Arapları Tayyip Erdoğan yönetsin
Başbakan Erdoğan'ın Davos'taki sert çıkışı, Arapların gönlünde taht kurmaya devam ediyor
Arap dünyasının en nüfuzlu gazetelerinden Londra merkezli El Kuds El Arabi Gazetesi Genel Yayın Yönetmeni Abdulbari Atwan, Vakit muhabiri Mehmet Nedim Aslan'a çarpıcı açıklamalarda bulundu.
İşte o açıklamalar:
“MOSSAD, MISIR'DA SİNANOG YAKTI”
“Peki ya bombalama girişiminde bulunulan Detroit uçağındaki soru işaretleri.. Yemen'de El Kaide'den eğitim aldığı söylenen Nijeryalı Abdulmuttalib'in o uçağa İsrail istihbaratının yardımıyla bindiği söyleniyor.

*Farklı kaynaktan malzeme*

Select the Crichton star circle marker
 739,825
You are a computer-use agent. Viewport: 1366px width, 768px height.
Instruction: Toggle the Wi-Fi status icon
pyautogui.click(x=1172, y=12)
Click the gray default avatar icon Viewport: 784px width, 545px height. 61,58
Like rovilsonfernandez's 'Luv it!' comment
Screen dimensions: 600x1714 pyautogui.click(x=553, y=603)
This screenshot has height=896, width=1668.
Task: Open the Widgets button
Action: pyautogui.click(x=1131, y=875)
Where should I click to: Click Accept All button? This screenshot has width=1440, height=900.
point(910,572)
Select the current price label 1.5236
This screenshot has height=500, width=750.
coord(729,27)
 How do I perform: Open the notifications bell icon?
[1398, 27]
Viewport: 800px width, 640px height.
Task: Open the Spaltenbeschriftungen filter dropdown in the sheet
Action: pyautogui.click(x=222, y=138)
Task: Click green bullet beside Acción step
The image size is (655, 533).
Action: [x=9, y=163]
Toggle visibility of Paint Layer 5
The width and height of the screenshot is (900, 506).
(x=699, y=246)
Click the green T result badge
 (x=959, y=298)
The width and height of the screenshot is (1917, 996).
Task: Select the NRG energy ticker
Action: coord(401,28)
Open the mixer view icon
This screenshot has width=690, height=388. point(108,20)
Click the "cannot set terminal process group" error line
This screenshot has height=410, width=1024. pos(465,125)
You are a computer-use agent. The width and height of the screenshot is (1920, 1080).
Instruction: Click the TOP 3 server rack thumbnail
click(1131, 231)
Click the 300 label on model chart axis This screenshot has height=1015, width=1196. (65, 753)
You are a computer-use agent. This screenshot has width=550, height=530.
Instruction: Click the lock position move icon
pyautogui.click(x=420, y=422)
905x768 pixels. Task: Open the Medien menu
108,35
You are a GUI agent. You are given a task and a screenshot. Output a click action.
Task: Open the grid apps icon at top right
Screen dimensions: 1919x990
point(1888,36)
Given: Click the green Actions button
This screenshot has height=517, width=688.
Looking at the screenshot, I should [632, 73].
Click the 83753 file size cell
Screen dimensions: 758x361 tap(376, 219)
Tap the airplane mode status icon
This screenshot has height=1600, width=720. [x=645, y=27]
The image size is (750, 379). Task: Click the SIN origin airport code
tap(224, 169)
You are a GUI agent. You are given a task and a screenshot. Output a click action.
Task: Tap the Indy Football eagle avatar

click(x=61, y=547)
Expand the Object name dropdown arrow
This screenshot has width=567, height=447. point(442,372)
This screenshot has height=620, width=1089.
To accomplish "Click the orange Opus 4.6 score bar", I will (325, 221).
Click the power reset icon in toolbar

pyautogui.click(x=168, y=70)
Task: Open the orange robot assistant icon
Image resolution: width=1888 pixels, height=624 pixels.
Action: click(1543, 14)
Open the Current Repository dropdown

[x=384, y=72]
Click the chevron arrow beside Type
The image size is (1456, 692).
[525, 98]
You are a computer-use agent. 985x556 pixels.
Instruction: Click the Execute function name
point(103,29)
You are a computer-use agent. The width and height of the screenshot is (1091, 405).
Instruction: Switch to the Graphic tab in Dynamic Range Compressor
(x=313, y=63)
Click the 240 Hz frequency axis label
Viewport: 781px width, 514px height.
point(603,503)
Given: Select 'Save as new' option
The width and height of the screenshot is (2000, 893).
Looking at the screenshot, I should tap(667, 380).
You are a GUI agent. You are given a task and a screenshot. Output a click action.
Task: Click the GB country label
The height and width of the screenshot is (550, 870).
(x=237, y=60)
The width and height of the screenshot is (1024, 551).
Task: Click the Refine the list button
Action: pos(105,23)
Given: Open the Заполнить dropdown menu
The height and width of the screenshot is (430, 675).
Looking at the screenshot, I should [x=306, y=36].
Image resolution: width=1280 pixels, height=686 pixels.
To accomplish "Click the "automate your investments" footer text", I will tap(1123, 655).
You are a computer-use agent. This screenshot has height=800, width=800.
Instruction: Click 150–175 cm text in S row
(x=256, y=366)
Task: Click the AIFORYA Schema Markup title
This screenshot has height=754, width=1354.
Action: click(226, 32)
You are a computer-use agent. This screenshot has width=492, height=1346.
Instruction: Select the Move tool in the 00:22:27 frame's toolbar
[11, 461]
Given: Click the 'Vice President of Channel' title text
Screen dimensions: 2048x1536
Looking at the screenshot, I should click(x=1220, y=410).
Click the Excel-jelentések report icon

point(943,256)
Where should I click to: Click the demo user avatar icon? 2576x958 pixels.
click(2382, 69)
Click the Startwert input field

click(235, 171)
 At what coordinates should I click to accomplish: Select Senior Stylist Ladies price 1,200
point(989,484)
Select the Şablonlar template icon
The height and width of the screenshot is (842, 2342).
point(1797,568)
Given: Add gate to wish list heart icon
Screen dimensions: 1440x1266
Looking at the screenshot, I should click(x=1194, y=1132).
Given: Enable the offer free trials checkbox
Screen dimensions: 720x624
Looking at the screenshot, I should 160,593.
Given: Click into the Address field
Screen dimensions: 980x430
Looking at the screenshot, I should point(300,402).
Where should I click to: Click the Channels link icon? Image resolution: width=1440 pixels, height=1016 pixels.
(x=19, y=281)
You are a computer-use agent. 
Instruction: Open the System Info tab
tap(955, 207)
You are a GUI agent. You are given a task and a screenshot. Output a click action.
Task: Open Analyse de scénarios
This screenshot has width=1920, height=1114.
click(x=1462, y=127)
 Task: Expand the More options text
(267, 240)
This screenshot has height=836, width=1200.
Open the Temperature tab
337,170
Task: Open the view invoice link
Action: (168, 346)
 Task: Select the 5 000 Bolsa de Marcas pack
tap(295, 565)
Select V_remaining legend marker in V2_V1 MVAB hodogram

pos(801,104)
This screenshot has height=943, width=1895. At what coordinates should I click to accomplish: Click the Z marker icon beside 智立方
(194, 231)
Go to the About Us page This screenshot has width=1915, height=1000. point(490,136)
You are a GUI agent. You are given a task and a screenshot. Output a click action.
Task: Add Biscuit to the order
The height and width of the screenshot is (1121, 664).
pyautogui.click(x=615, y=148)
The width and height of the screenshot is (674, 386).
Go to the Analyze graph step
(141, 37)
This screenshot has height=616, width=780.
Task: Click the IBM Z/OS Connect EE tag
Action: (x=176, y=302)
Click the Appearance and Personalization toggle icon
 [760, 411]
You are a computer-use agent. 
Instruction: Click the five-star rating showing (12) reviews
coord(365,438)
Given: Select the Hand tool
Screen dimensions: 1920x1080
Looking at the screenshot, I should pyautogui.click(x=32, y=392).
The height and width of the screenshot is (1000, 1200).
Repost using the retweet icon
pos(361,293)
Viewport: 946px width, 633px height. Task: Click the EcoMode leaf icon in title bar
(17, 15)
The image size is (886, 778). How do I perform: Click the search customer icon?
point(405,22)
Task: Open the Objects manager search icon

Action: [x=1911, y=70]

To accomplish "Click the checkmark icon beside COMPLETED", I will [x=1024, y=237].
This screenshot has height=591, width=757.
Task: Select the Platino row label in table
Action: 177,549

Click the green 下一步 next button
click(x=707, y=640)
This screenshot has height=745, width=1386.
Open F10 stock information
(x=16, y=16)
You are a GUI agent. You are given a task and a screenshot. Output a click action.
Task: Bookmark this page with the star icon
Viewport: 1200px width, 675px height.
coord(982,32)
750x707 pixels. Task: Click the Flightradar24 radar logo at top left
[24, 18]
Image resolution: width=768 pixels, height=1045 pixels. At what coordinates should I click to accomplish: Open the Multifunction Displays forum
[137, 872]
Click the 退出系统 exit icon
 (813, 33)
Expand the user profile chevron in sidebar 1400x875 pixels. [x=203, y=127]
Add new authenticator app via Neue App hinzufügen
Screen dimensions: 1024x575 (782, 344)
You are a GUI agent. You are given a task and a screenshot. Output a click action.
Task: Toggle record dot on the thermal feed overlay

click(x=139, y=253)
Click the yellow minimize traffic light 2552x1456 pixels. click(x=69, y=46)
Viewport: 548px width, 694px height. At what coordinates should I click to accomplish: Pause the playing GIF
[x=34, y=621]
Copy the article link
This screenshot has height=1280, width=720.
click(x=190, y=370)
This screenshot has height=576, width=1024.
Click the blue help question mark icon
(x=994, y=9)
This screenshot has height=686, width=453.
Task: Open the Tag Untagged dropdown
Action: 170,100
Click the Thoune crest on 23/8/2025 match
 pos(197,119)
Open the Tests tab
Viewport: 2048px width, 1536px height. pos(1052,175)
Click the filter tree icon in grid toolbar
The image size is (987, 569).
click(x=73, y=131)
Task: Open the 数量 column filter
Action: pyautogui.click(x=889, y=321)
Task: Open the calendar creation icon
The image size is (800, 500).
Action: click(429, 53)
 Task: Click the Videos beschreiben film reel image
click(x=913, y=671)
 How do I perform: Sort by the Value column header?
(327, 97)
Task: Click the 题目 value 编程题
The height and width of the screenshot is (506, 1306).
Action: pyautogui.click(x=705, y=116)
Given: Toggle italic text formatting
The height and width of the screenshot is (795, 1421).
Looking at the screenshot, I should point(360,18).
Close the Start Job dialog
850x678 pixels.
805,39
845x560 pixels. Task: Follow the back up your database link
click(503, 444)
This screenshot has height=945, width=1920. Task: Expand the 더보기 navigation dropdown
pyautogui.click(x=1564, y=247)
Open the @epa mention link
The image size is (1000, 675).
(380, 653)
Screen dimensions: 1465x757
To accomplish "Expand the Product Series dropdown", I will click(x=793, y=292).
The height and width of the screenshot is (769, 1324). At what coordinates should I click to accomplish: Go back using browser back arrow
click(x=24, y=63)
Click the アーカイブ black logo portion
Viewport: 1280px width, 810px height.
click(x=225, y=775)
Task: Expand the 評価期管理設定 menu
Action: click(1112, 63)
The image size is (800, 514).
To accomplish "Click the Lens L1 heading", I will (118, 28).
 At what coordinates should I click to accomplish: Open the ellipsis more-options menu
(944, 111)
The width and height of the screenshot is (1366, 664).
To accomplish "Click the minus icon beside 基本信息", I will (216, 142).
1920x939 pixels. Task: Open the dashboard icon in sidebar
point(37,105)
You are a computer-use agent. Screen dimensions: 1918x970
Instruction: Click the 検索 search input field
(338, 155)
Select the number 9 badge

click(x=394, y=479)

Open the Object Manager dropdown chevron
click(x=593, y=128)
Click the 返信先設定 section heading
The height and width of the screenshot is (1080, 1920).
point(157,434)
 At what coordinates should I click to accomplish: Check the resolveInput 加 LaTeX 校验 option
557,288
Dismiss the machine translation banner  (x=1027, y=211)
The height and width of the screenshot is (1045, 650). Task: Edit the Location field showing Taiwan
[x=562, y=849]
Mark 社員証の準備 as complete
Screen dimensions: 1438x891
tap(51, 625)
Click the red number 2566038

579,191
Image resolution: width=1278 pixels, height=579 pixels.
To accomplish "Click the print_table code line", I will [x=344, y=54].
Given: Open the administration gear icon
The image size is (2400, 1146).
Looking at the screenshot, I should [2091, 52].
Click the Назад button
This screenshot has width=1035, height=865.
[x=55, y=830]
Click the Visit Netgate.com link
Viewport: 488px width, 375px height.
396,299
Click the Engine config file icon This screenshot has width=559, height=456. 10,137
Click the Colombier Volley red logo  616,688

Tüm bunlar ABD ve İsrail'e karşı olan örgütlerin bu ülkeler tarafından kullanıldığı anlamına gelmiyor mu?” sorusunu şöyle cevaplıyor Atwan, “Nijeryalı Abdulmuttalib ile ayakkabı bombacısı (Richard Reid) arasında benzerlikler vardır. Ben komplo teorilerine inanmıyorum ama bu iki olayda bir sürü soru işareti bulunuyor. Mesela ayakkabı bombacısı neden uçaktaki koltuğunda herkesin gözü önünde ayakkabısındaki patlayıcıyı patlatmak istedi. Neden bunu daha gizli, mesela tuvalette yapmadı. Ya da o uçağa nasıl alındı. Yine aynı şekilde Nijeryalı Abdulmuttalib de öyle. Bu insanlar kullanılmış olabilirler. Geçmişte Mısır'da MOSSAD Yahudi sinagogunu yaktı. Mesela Irak'ta sinema salonunu bombaladı. Böylece Irak'taki Yahudilerin göçünü hızlandırdı. Yani İsrail ve ABD, sonuç alabilmek için bunları kullanmış olabilirler.”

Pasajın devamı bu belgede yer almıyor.